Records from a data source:
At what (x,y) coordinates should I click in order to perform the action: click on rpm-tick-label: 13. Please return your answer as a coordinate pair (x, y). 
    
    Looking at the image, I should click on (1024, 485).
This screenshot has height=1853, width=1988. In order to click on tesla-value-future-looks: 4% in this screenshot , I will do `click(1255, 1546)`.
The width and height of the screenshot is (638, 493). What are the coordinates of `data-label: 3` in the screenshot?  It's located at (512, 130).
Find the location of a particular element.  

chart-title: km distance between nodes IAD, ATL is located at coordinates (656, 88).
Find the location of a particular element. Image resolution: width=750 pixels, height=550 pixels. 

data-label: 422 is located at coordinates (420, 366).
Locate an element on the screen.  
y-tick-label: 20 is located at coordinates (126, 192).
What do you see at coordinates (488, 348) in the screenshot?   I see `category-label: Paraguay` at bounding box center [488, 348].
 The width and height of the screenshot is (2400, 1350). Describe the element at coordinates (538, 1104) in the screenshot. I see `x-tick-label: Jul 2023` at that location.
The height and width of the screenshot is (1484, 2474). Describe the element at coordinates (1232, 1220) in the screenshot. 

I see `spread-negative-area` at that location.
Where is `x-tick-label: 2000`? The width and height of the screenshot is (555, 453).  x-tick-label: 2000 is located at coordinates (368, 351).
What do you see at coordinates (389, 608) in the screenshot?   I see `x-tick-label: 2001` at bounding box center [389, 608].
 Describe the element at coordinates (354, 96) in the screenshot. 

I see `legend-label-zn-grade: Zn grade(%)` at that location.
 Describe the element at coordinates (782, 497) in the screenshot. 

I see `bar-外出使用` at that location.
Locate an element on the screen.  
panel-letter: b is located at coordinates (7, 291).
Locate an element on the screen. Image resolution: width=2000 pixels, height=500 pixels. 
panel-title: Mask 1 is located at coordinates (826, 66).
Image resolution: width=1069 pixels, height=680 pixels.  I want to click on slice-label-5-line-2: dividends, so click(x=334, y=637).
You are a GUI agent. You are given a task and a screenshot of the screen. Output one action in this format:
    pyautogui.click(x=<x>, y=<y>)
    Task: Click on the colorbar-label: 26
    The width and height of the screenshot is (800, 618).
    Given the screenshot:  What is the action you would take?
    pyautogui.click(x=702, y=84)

Task description: Rewrite the records from the line with "Find the location of a particular element. Image" up to and including the line with "y-tick-label: 20 is", changing "pixels" to "px" and keeping everything else the same.

Written response:
Find the location of a particular element. Image resolution: width=750 px, height=550 px. 

data-label: 422 is located at coordinates (420, 366).
Locate an element on the screen.  
y-tick-label: 20 is located at coordinates (126, 192).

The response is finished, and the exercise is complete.